Stored records

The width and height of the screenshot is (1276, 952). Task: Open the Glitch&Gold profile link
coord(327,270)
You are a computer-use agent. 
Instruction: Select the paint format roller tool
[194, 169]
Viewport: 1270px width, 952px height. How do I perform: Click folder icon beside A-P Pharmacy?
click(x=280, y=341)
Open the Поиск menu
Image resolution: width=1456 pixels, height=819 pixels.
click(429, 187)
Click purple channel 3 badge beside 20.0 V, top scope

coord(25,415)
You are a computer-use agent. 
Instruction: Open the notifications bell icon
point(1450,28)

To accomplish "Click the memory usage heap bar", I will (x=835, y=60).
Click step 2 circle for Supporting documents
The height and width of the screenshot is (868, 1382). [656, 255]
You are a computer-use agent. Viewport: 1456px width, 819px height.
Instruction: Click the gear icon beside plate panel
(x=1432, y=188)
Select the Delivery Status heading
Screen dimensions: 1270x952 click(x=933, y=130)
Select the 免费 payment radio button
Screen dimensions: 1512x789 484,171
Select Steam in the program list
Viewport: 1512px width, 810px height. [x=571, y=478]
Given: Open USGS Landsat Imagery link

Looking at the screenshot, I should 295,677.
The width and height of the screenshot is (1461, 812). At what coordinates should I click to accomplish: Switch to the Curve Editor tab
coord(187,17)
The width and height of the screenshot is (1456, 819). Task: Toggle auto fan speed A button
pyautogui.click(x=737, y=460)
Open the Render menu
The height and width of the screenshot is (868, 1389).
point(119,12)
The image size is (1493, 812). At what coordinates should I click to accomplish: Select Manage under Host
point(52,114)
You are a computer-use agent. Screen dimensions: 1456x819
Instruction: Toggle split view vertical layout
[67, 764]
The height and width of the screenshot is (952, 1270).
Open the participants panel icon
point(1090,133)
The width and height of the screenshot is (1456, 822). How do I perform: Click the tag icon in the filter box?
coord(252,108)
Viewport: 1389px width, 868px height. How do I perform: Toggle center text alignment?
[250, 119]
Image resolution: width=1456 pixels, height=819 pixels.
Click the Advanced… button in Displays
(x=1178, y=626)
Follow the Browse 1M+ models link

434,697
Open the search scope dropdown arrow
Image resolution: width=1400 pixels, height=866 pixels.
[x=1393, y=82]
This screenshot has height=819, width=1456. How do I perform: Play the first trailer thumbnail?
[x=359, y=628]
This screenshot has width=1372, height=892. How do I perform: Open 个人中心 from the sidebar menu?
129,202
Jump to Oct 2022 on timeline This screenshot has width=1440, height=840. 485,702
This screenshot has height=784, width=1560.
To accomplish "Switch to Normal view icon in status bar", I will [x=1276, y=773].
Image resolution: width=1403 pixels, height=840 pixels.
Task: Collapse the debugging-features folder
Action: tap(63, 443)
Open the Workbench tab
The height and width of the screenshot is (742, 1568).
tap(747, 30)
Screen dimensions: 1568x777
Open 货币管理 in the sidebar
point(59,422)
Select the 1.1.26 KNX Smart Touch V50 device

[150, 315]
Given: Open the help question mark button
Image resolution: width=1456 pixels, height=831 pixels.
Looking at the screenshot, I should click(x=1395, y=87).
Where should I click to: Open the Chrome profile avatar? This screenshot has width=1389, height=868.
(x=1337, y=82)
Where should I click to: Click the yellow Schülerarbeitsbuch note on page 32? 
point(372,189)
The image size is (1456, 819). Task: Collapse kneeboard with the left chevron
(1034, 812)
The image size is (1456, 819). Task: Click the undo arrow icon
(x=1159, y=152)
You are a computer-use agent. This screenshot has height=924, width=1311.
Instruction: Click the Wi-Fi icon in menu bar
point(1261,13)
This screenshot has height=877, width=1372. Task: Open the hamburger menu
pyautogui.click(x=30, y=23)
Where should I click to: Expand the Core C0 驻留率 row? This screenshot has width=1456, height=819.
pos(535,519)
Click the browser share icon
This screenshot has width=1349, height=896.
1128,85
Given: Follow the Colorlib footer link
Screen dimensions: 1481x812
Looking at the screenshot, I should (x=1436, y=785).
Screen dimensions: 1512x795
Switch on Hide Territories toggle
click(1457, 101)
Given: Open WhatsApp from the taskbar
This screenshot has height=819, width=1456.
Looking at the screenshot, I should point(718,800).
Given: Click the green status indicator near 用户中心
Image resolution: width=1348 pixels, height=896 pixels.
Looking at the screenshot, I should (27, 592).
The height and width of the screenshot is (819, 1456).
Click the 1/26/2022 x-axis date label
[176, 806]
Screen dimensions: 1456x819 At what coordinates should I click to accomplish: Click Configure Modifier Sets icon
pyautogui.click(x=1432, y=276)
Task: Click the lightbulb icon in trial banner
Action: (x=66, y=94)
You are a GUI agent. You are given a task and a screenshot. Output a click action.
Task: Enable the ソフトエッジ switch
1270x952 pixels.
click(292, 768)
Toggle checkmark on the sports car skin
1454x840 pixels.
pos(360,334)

## WHAT NEEDS TO BE DONE
Above are some records. Copy each of their lines that holds the string "agent".

## ANSWER TO THE EXERCISE
You are a computer-use agent. 
You are a computer-use agent. 
You are a computer-use agent. Viewport: 1456px width, 819px height.
You are a computer-use agent. Screen dimensions: 1456x819
You are a computer-use agent. This screenshot has height=924, width=1311.
You are a GUI agent. You are given a task and a screenshot. Output a click action.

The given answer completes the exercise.